ZITIERTER TEXT:
▽

Überidentifikation: Was tun, wenn der Purpose zu sehr kickt?

Überidentifikation – ein Begriff, der zunächst positiv klingen mag, entpuppt sich bei näherer Betrachtung als tückischer Balanceakt zwischen beruflicher Leidenschaft und persönlichem Wohlbefinden. Was passiert, wenn der Sinn und Zweck deiner Arbeit plötzlich zu deinem einzigen Lebenszweck wird? Wenn du merkst, dass dein Job nicht nur ein Teil deines Lebens ist, sondern es vollständig bestimmt? In diesem Artikel erfährst du, wie Überidentifikation entsteht, welche Risiken sie birgt und vor allem, wie du den „Purpose-Kick“ zügelst, um deine Work-Life-Balance zu retten.

In einer Arbeitswelt, in der Sinnhaftigkeit und Purpose immer wichtiger werden, klingt es verlockend, sich mit voller Leidenschaft dem eigenen Job hinzugeben. Unternehmen werben um neue Talente mit Sinnhaftigkeit und versuchen damit auch gleichzeitig bestehende Mitarbeitende zu halten. Purpose ist das Thema, an dem niemand vorbeikommt. Zugegeben, es ist auch nicht die einfachste Aufgabe jedem/jeder Mitarbeitenden den Sinn der eigenen Tätigkeit zu vermitteln bzw. auch das sogenannte „Big Picture“, in welches das eigenen Tun einzahlen sollte. Während sich, wie beschrieben, viele Unternehmen diese Aufgabe zum Ziel gesetzt haben, wird oft außer Acht gelassen, was mit Mitarbeitenden passiert, wo „der Purpose zu sehr kickt“ – wo sich also Mitarbeitende mit ihrem/ihrer Arbeitgeber:in bzw. Job zu sehr identifizieren.

△

DATENAUSZÜGE:

▽

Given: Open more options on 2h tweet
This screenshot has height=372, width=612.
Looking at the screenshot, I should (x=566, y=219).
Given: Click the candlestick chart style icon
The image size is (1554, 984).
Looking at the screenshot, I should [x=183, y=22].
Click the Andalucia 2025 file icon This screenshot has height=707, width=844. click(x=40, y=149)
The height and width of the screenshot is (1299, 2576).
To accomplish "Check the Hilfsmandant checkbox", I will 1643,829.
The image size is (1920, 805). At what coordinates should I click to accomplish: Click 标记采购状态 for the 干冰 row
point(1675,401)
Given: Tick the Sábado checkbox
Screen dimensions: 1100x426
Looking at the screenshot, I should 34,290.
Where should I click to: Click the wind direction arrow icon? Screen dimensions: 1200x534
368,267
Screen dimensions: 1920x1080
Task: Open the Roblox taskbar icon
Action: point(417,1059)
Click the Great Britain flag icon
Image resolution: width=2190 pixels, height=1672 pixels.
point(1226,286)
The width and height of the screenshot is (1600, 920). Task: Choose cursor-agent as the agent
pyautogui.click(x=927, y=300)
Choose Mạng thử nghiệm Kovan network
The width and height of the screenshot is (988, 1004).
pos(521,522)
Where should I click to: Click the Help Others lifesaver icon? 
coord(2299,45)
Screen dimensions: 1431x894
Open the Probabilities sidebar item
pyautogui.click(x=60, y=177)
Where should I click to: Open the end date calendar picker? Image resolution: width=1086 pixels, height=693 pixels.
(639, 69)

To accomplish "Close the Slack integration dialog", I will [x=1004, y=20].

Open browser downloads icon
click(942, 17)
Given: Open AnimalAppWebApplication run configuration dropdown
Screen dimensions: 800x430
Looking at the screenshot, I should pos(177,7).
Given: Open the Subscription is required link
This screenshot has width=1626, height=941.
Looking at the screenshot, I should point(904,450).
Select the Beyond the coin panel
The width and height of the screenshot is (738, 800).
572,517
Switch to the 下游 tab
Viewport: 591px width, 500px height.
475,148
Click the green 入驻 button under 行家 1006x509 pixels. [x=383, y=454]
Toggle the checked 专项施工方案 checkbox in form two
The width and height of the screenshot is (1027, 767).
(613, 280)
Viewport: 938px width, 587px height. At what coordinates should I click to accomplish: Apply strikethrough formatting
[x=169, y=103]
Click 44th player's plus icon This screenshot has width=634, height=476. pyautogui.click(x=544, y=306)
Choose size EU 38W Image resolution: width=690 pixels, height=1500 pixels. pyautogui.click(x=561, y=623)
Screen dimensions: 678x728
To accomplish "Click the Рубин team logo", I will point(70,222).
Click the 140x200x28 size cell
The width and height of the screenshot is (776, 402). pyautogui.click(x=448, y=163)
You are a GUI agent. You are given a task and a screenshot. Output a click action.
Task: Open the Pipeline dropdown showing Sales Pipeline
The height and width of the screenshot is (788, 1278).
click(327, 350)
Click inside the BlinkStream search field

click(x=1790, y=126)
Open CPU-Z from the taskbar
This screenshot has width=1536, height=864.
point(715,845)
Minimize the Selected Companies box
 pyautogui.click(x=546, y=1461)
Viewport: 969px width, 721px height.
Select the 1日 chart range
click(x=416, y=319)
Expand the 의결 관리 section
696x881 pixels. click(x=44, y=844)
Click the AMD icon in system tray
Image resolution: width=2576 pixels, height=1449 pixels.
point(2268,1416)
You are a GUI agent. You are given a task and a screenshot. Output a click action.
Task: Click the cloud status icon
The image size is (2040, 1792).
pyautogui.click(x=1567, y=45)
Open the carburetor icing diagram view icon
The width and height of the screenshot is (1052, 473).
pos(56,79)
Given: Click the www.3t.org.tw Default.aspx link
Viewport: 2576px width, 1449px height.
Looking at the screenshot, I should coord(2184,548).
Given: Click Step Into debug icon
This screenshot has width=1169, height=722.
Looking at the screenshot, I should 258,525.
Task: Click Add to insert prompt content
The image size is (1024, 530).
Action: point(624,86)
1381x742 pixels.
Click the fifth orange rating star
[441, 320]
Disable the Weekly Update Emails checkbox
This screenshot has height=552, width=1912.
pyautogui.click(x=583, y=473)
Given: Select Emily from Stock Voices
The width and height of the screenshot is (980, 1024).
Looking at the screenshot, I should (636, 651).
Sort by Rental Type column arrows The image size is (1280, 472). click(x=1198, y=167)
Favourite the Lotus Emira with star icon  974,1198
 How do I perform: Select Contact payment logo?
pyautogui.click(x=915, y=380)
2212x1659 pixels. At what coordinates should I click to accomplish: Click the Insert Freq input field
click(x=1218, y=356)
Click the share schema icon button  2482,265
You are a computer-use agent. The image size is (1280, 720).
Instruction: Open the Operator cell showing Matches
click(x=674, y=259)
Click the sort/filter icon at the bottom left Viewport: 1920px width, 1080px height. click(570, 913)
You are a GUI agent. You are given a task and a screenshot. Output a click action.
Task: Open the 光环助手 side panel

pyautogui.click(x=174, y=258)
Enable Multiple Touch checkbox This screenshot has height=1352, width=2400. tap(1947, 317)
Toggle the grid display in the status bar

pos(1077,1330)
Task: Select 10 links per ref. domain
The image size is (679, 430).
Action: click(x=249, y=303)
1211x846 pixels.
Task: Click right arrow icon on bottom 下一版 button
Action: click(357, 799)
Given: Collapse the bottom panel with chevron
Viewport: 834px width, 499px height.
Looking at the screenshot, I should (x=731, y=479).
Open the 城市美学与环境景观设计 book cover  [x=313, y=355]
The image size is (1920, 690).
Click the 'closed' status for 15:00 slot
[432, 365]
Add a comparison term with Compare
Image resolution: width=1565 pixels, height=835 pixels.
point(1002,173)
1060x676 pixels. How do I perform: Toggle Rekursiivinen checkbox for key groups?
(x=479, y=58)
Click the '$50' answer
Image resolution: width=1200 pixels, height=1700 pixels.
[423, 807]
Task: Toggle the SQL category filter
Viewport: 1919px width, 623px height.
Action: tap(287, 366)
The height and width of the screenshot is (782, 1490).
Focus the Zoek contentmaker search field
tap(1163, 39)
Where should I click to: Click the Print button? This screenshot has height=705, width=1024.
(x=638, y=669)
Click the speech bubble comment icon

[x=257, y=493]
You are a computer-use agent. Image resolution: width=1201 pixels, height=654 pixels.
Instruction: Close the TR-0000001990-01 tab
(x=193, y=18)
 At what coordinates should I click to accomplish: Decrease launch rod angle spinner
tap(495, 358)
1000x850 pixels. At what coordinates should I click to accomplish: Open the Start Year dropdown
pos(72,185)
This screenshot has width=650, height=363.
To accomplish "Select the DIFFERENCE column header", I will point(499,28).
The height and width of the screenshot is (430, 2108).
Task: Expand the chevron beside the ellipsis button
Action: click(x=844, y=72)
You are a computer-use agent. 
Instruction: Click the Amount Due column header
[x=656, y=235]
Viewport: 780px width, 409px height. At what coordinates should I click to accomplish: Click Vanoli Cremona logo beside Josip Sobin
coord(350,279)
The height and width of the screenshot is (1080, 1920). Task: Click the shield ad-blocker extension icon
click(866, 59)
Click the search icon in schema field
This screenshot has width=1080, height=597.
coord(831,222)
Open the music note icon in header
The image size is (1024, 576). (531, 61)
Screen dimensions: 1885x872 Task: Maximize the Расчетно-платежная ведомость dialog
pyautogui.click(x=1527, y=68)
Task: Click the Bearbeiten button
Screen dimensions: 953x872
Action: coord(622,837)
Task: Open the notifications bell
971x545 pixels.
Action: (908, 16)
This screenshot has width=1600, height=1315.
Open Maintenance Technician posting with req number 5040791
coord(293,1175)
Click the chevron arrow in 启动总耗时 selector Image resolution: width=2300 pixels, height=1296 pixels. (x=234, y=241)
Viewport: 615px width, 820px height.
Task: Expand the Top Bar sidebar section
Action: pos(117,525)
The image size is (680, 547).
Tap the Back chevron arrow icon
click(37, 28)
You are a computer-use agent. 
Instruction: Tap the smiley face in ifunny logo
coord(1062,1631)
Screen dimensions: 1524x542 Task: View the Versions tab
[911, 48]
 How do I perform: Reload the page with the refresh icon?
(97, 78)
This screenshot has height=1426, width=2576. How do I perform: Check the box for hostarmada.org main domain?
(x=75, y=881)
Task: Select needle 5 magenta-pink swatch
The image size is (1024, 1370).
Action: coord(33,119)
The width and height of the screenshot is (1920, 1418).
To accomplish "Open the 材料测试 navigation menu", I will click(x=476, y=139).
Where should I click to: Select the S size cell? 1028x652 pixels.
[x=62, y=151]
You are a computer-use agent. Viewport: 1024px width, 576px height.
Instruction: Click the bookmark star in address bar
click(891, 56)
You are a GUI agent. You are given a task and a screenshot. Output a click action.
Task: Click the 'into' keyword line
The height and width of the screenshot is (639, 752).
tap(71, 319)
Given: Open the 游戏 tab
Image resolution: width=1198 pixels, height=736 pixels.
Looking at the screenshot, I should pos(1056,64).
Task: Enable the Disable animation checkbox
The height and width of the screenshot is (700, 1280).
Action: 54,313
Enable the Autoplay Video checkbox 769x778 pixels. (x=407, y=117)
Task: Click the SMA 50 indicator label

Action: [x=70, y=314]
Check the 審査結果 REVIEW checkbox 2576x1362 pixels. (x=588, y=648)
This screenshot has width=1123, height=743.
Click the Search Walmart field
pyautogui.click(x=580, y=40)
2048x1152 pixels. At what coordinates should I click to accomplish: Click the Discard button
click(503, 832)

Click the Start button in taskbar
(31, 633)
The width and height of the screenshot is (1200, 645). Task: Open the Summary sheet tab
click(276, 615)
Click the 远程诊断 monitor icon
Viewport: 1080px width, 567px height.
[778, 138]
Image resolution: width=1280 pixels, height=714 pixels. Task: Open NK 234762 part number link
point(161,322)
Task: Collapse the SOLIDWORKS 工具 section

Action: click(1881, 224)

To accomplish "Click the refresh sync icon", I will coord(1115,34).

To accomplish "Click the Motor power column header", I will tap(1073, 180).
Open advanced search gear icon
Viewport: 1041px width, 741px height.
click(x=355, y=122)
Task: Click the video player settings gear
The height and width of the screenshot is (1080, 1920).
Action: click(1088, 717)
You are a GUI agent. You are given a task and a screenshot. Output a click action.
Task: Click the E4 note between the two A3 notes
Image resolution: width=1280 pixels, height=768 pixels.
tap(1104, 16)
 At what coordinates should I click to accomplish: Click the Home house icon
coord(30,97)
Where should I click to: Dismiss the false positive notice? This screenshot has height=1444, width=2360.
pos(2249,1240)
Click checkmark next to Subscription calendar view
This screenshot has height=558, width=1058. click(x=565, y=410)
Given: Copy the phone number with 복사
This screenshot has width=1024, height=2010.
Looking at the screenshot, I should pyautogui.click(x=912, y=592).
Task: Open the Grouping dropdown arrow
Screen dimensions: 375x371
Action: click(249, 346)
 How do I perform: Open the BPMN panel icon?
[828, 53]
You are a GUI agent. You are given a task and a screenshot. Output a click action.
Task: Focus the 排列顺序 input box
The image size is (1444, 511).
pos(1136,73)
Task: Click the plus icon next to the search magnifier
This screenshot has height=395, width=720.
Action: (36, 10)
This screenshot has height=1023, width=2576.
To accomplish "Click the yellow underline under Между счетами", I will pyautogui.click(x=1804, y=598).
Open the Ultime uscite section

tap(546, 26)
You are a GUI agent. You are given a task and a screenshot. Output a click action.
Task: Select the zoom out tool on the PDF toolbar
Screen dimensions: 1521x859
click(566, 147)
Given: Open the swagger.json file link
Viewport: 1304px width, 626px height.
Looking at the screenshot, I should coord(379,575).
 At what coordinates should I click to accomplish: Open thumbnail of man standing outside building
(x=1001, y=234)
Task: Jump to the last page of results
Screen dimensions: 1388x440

△

AUFGABEN:
• a. Gib den Text über Überidentifikation von „Überidentifikation: Was tun, wenn“ bis „Work-Life-Balance zu retten.“ wörtlich wieder.
• b. Schreib den Text über Überidentifikation im Beruf im Anschluss an seinen letzten Satz weiter.
Die Zeilen stehen in keinem Zusammenhang mit dem Text.

LÖSUNGEN:
• a.
Überidentifikation: Was tun, wenn der Purpose zu sehr kickt?

Überidentifikation – ein Begriff, der zunächst positiv klingen mag, entpuppt sich bei näherer Betrachtung als tückischer Balanceakt zwischen beruflicher Leidenschaft und persönlichem Wohlbefinden. Was passiert, wenn der Sinn und Zweck deiner Arbeit plötzlich zu deinem einzigen Lebenszweck wird? Wenn du merkst, dass dein Job nicht nur ein Teil deines Lebens ist, sondern es vollständig bestimmt? In diesem Artikel erfährst du, wie Überidentifikation entsteht, welche Risiken sie birgt und vor allem, wie du den „Purpose-Kick“ zügelst, um deine Work-Life-Balance zu retten.

• b.
Zur Überidentifikation mit dem Unternehmen und/oder mit dem eigenen Aufgabengebiet kann es in unserer Purpose-getriebenen Arbeitswelt relativ schnell kommen. Auf der einen Seite ist die Unternehmenskultur ein wichtiger Einflussfaktor: Viele Unternehmen betonen die Wichtigkeit einer starken Mission und Gemeinschaft. Das schafft Bindung, aber auch das Risiko, dass Mitarbeitende sich überfordert fühlen oder keine Grenzen mehr ziehen. Aber auch die Purpose-getriebene Arbeit ist maßgeblich daran beteiligt, steigert sie die eigene intrinsische Motivation. Mitarbeitende identifizieren sich stark mit dem Sinn und Ziel ihres Tuns. Diese Identifikation ist oft gewünscht, kann jedoch kippen, wenn sie übermäßig wird. Auf der anderen Seite spielt die individuelle Ebene eine weitere besondere Rolle: Menschen mit Perfektionismus, einem hohen Bedürfnis nach Anerkennung oder der Tendenz, sich stark über Arbeit zu definieren, sind besonders anfällig für Überidentifikation.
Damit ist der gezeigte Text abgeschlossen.